MINNEAPOLIS (AP) — Officials in Minnesota are seeking answers in the case of a University of Minnesota graduate student who’s being detained by U.S. immigration authorities for unknown reasons.
University leadership said Immigration and Customs Enforcement detained the student Thursday at an off-campus residence. Officials said the school was not given advance notice about the detention and did not share information with federal authorities. The student’s name and nationality have not been released.
As the case remained largely a mystery, state and local leaders called on federal authorities to explain their actions.
“My office and I are doing all we can to get information about this concerning case,” Minnesota Sen. Amy Klobuchar said in a post on the social media site X. “We’re in contact with the University and understand they had no prior warning or information that led to this detainment.”
She said that international students are “a major part of the fabric of life in the school and our community.”
The detained student is enrolled in business school at the university’s Twin Cities campus. University officials said the school is providing the student with legal aid and other support services.
The university’s graduate labor union organized a protest Saturday outside the U.S. Citizenship and Immigration Services office in downtown Minneapolis. Organizers said they stood in solidarity with international students facing uncertain futures as the new Trump administration pursues an immigration crackdown that has targeted people with ties to American colleges and universities.
“An increasing number of international students are being detained without due process across the country,” leaders of the University of Minnesota Graduate Labor Union-United Electrical Local 1105 said in a statement. “These constitutional violations are part of a larger plan to continue stripping our rights away from us, starting with immigrants. It will not stop there.”
The Trump administration has cited a seldom-invoked statute authorizing the secretary of state to revoke visas of noncitizens who could be considered a threat to foreign policy interests. More than half a dozen people are known to have been taken into custody or deported in recent weeks. Most of the detainees have shown support for Palestinian causes during campus protests over the war in Gaza last year.

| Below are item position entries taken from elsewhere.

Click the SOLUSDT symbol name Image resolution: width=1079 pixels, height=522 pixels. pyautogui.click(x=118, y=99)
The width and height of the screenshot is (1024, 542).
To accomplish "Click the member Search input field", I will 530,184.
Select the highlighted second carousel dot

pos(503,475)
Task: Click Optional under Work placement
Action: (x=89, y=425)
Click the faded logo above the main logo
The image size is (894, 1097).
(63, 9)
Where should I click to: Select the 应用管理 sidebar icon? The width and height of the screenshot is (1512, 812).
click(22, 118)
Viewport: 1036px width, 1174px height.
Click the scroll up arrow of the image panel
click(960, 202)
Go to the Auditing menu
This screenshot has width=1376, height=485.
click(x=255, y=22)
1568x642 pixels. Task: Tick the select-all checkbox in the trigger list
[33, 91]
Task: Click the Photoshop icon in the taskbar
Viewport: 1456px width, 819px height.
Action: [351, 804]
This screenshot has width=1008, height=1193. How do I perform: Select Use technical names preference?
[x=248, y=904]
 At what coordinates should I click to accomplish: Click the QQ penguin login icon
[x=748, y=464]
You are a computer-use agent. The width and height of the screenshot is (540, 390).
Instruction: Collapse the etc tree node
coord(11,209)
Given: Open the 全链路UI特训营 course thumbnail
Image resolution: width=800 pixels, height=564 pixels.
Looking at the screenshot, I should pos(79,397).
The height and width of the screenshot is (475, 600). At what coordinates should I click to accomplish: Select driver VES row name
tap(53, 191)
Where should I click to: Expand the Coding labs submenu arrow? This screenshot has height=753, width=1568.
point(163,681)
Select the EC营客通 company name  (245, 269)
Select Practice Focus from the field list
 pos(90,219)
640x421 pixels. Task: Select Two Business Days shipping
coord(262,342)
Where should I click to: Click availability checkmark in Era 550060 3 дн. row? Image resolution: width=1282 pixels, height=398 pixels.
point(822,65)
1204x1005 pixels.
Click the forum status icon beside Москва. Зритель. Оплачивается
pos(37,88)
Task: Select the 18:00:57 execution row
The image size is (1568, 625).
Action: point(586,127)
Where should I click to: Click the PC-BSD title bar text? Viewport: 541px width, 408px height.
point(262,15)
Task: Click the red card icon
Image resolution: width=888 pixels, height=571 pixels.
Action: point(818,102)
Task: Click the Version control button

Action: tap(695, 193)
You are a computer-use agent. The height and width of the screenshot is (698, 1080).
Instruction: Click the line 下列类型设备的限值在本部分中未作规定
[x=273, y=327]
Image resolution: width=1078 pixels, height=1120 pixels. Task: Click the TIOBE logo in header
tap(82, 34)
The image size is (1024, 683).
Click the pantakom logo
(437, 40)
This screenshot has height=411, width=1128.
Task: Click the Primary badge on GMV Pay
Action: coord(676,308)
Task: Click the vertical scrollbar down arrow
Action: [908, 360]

“An attack on one of us is an attack on all of us,” the union’s president, Abaki Beck, said in a statement.
What prompted authorities to detain the University of Minnesota student is still unknown. ICE officials have not responded to an Associated Press email requesting comment.
Minnesota Gov. Tim Walz said on X that he is in touch with the U.S. Department of Homeland Security.
“The University of Minnesota is an international destination for education and research,” Walz wrote. “We have any number of students studying here with visas, and we need answers.”
Minneapolis Mayor Jacob Frey also called the case “deeply troubling.”
“Educational environments must be places where all students can focus on learning and growing without fear,” he wrote on X.
Officials promised to release more information about the case once they have updates.
“International students are huge assets to the University of Minnesota,” U.S. Sen. Tina Smith of Minnesota said in a Facebook post. “They move thousands of miles away from their families and support systems to learn from the best and the brightest. I can’t imagine how terrified they are after learning ICE has detained one of their classmates.”